These forums are locked and archived, but all topics have been migrated to the new forum. You can search for this topic on the new forum: Search for Setting Up SSL on the new forum.
I decided I'd like to encrypt all my sites and servers. I use Virtualmin for all of them and GoDaddy for all of my domains. I'm given free SSL. What would be the best course of action to start setting up SSL encryption on all of my sites?
Howdy,
Well, these two documents describe setting up SSL:
http://www.virtualmin.com/documentation/tutorial/how-to-add-an-ssl-certi...
http://www.virtualmin.com/documentation/tutorial/how-to-add-multidomain-...
The catch here though is that you need one public IP address per SSL certificate. So if you want one SSL cert per domain, that could be a lot of IP addresses depending on how many domains you have :-)

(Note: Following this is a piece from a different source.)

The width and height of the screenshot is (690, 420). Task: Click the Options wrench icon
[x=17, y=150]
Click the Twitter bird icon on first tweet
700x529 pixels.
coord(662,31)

You can use wildcard certs and UCC certs, but the downside there is that you're sharing one certificate across several domains.... that usually only works if it's the same person who owns all the domains.
-Eric
Hey. I'm interested in using the other kinds of certs then because I'm the owner of all the domains and there are about 10 on each Virtualmin server. Also I messed up in the first post I don't use GoDaddy I use Namecheap.
Yup, those namecheap certs should work just fine.
So, it sounds like you may want to look into their wildcard and UCC certificates.
-Eric
Yes, in your case -- since all the domains are owned by you -- you can keep the SSL cert on your primary IP address.
-Eric
So if I do share them all they will all need to use the same organization name?
Yup! SSL certs can only have one Organization name.
That said, most people won't notice what you set that to :-)
-Eric
Ok I added the CSR to Namecheap and uploaded my PositiveSSL certificate but when I go to my site it doesn't use SSL. I added it to mw3spot.com and I made sure to check the use SSL box and save.
Howdy,
Your SSL cert looks good! You just have to access your site using https:// if you want it to use SSL.
-Eric
Can I redirect everything and switch all my embedded content or would that be difficult?
You could try putting a .htaccess file in your public_html folder, and put this in it:
RewriteEngine On
RewriteCond %{SERVER_PORT} 80
RewriteRule ^(.*)$ https://mw3spot.com/$1 [R,L]
I already have a .htaccess that came with the script:
Mod_security can interfere with uploading of content such as attachments. If you cannot attach files, remove the "#" from the lines below. SecFilterEngine Off SecFilterScanPOST OffErrorDocument 401 default ErrorDocument 403 default ErrorDocument 404 default ErrorDocument 500 default
RewriteEngine On
Where can I add it in?
Try putting those lines at the beginning of your .htaccess file.
-Eric
Hmmm doesn't look like it worked.
Looks like it worked now. Chrome shows a crossed out SSL though. I think I'll have to find and edit the stuff with http://.
I'll just leave it at that. Thanks a lot :).